**EXTRACT PROVIDED**
>>

Massive Medicare Bust Reels In Doctors, Nurses
NEW YORK (CBS) ―It's the largest Medicare fraud bust ever. Nearly 100 people are accused of raking in $251 million.
The suspects are doctors and nurses across several states.
The government said three of the faces of fraud elderly Russian immigrants Shelya Pinskaya, Yefim Drakhler and Evgeny Gil. They emerged from their arraignment in Brooklyn federal court on Friday afternoon.
More than 360 federal agents raided locations in New York, as well as Miami, Detroit, Houston and Baton Rouge, La., arresting dozens in alleged scams costing the Medicare system more than a quarter of a billion dollars.
"Here in Brooklyn the 22 people charged bilked the government of more than $70 million," said Assistant Attorney General Lanny Breuer.
And that angered people outside one of the clinics involved.
"It's bad because we gotta pay for it. The taxpayers," Bensonhurst resident Mike Hazleton said.
"It's coming from our pocket if it's an abuse of Medicare," patient Galina Adelman said.
One of the schemes allegedly took place at 8686 Bay Parkway in Bensonhurst. According to the indictment, defendants set up a kickback room within the medical offices where they allegedly paid patients to receive unnecessary medical services -- everything from physical therapy to MRIs and other diagnostic tests. In some cases the services were never rendered yet still billed.

<<

**PROBLEMS TO SOLVE**
a - Translate this sentence from the Medicare fraud article into Spanish: "The suspects are doctors and nurses across several states."
b - Continue the Medicare fraud article from its last sentence, keeping the tone and style of a news report.

**RECORDS SHOWN**
>>

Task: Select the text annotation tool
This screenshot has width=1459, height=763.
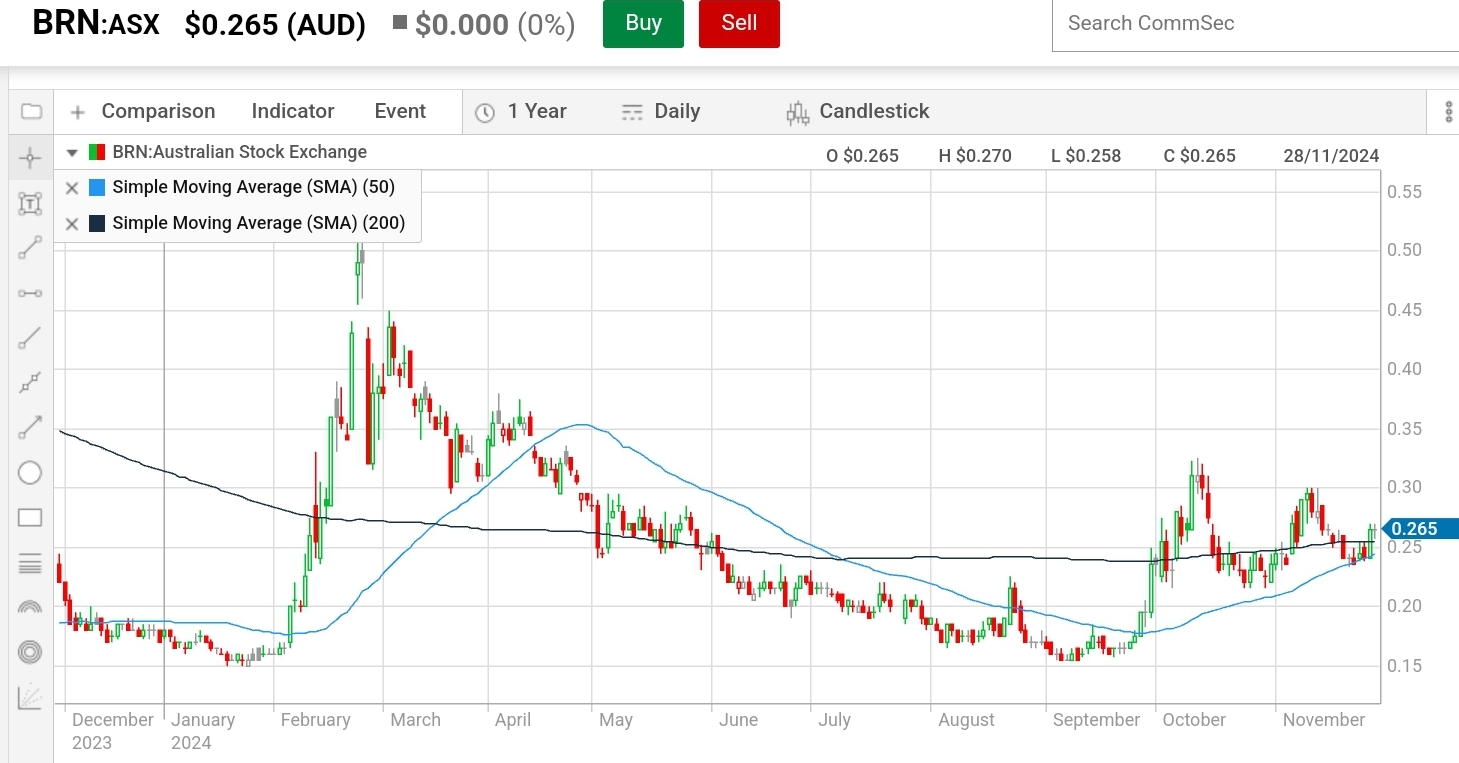Action: tap(30, 204)
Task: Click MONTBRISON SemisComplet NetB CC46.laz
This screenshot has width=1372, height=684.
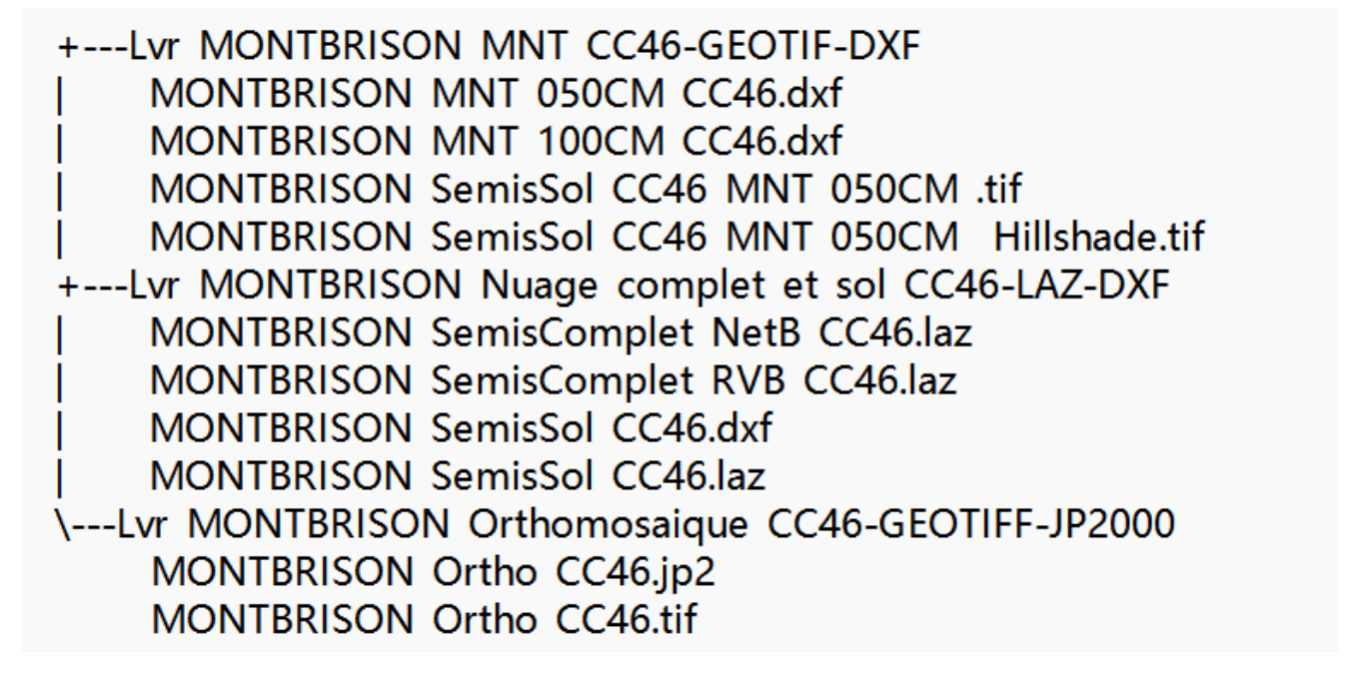Action: (x=561, y=333)
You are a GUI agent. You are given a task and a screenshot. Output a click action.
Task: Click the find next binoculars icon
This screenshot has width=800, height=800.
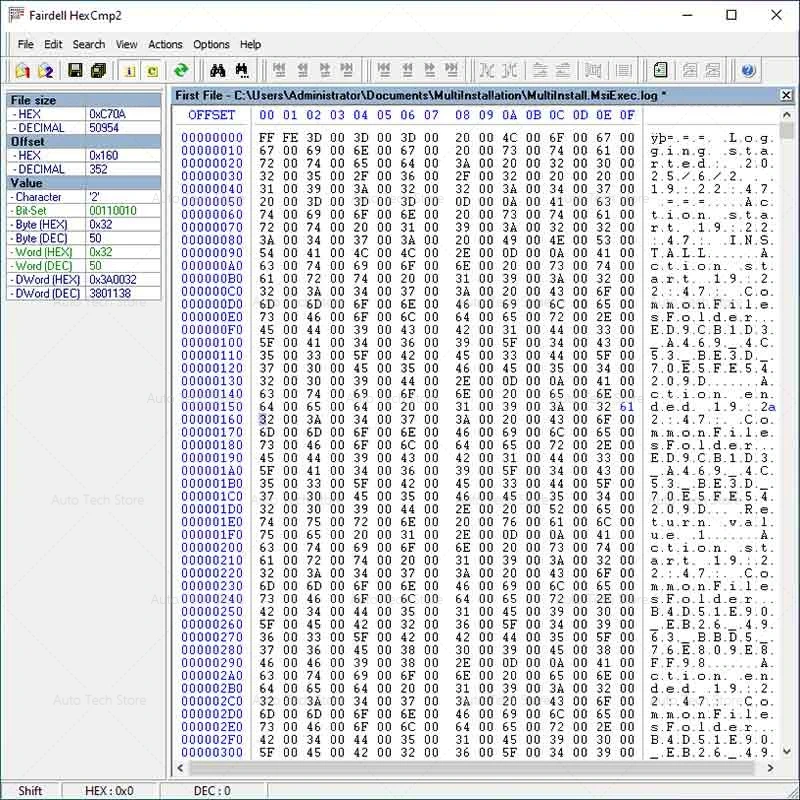(241, 70)
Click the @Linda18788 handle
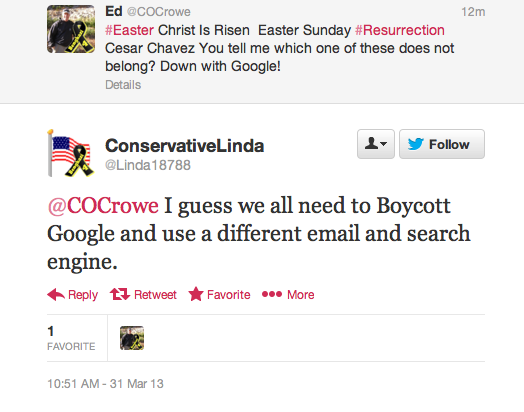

<<

**TASK RESULTS**
a - Los sospechosos son médicos y enfermeros de varios estados.

b -
The so-called "kickback room" even had an apparent Soviet-era poster with the words "ne boltai" -- Russian for "don't gossip" -- to reinforce the need for secrecy.
But many caught up in the scheme were relatively small fish, allegedly paid just hundreds of dollars each to falsify hundreds of thousands each in claims that involved even doctors and members of organized crime.
"To the extent that these defendants thought smaller claims would evade detection. Those days are gone," said Loretta Lynch, U.S. Attorney for the Eastern District, New York.
Detection was made easier by a court-ordered camera and microphone the feds planted in the kickback room, reportedly recording the illegal payments.
The arrests were made by the joint Department of Justice and Health and Human Services Medicare Fraud Strike Force.
Cleaning up an estimated $60 billion to $90 billion a year in Medicare fraud will be key to paying for President Barack Obama's health care overhaul.